Ein perfekter kleiner Bub. Eingewickelt in einen Plastiksack. Seine Haut vom Gift Rivanol kränklich gelb. Die eigentliche Prozedur hat er noch überlebt. Instinktive Lebensgier, er kämpft und trotzt dem Tod. Dann wird er in ein anderes Zimmer gebracht, dunkel und kalt. Er wird nicht zugedeckt, bekommt nichts zu trinken und seine Schreie verhallen minuten-, stundenlang ungehört. Bis die Kräfte erschöpft sind. Bis die kleine Seele nicht mehr kann.

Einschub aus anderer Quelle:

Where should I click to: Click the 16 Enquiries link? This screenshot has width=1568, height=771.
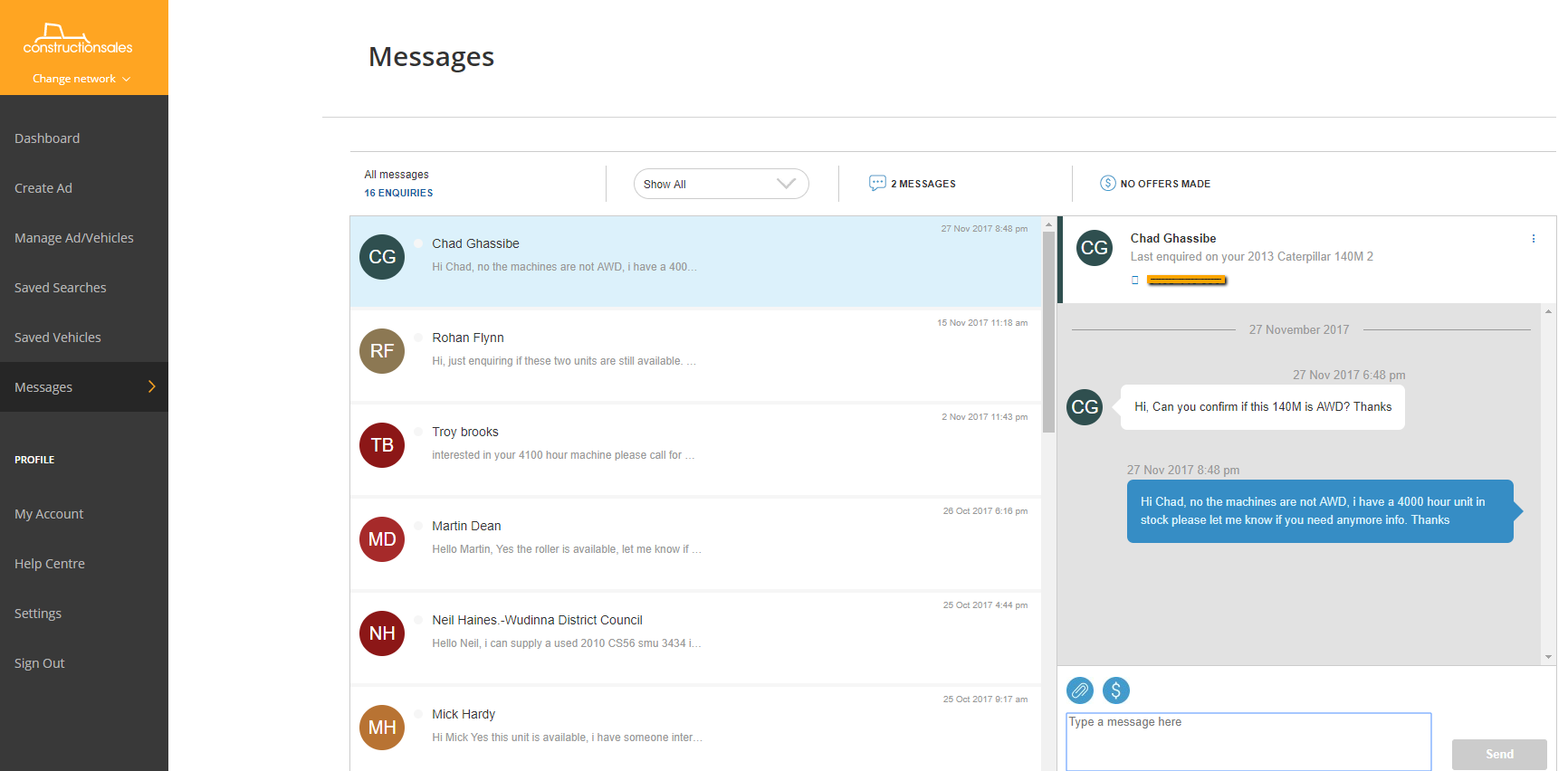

Jeder, der diese Bilder sieht, denkt an Babys, nicht an Föten. Jeder, der diese Bilder sieht, denkt an Tod und Schmerz, nicht an Frauenrechte. Jeder, der diese Bilder sieht, denkt an nie stattfindende Geburtstagsfeiern und Abschlussbälle, nicht an verpasste Karrierechancen eines Frauendaseins. Diese Bilder neben Zeugenaussagen der Mitarbeiter und Patientinnen könnten nicht nur die Praxis der Spätabtreibungen, sondern die bis dato akzeptierten Sprachkonventionen in Gefahr bringen. Abtreiben oder töten, Bauch oder Gebärmutter, Fötus oder Baby, Frauenrechte oder Menschenrechte … könnten sie, wenn darüber berichtet würde. Das wird aber nicht geschehen, denn es steht nicht mehr und nicht weniger als die Oberhoheit über die Begrifflichkeiten in der Abtreibungsdebatte auf dem Spiel und damit die Legitimität der Abtreibung per se.

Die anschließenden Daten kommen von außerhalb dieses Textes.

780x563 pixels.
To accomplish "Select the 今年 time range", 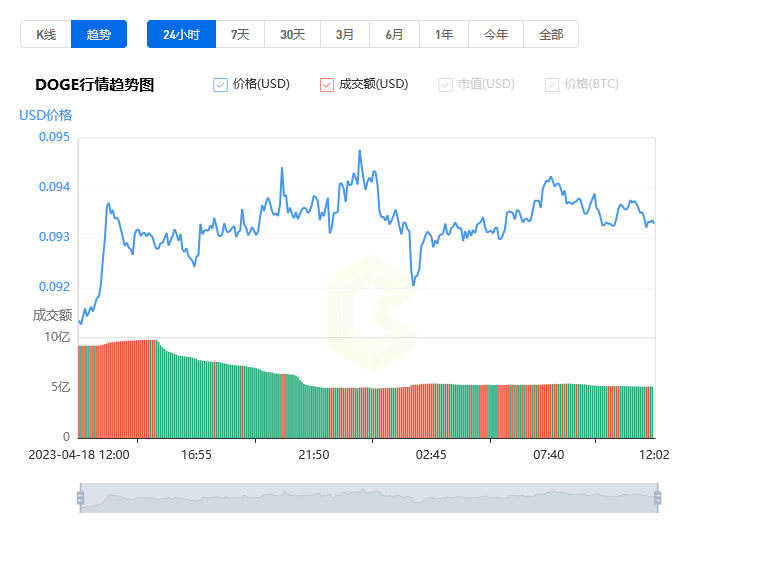I will [x=496, y=34].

Für mich persönlich war schon lange vor dem Gosnell-Fall klar, dass ich mir immer die falschen Fragen gestellt habe. Es geht hier nicht ausschließlich um meine Rechte als Frau. Ich habe die Entscheidungshoheit über meinen Körper. Eine Schwangerschaft passiert ja nicht ohne mein Zutun, also habe ich im Wissen um die Folgen meines Handelns auch die Konsequenzen zu tragen. Eine mögliche Konsequenz ist neues Leben, eine einmalige DNA und damit das gesamte, unvorhersehbare Spektrum zukünftigen Seins und Schaffens, ausgestattet mit Menschenwürde und Menschenrechten. Diese Rechte, die ich selbst auch besitze und die mir nicht durch demokratische Entscheide, royale Erlässe oder wissenschaftliche Erkenntnisse zugesprochen wurden, sondern mir als Individuum innewohnen, besitzt auch das Menschlein in meinem Körper. Das Recht auf Leben ist höher einzustufen als das Recht auf Entscheidungshoheit über den eigenen Körper.

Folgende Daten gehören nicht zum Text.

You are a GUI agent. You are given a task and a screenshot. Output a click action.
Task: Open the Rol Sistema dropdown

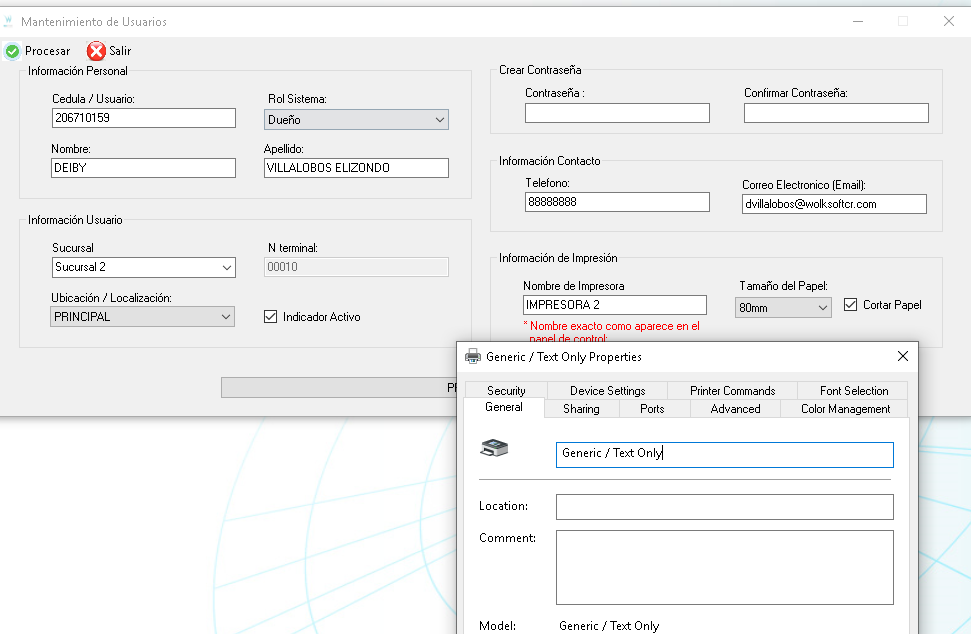click(356, 119)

Die fortschreitende Technik (Überlebensfähigkeit der Babys außerhalb des Mutterleibes) wird es in Zukunft unmöglich machen, uns weiterhin vor der dringlichsten ethischen Frage zu verstecken: Wie schützen wir die Allerschwächsten unserer Gesellschaft, denen das pure Lebensrecht aus Mangel an elterlicher (vor allem mütterlicher) Liebe und Schutz abgesprochen wird? Vielleicht, indem als erster Schritt über die nicht zu duldenden, kriminellen Vorfälle in der Abtreibungspraxis genauso intensiv berichtet wird wie über andere Verbrechen.

Agnes Piller ist selbständige Bautechnikerin in Wien.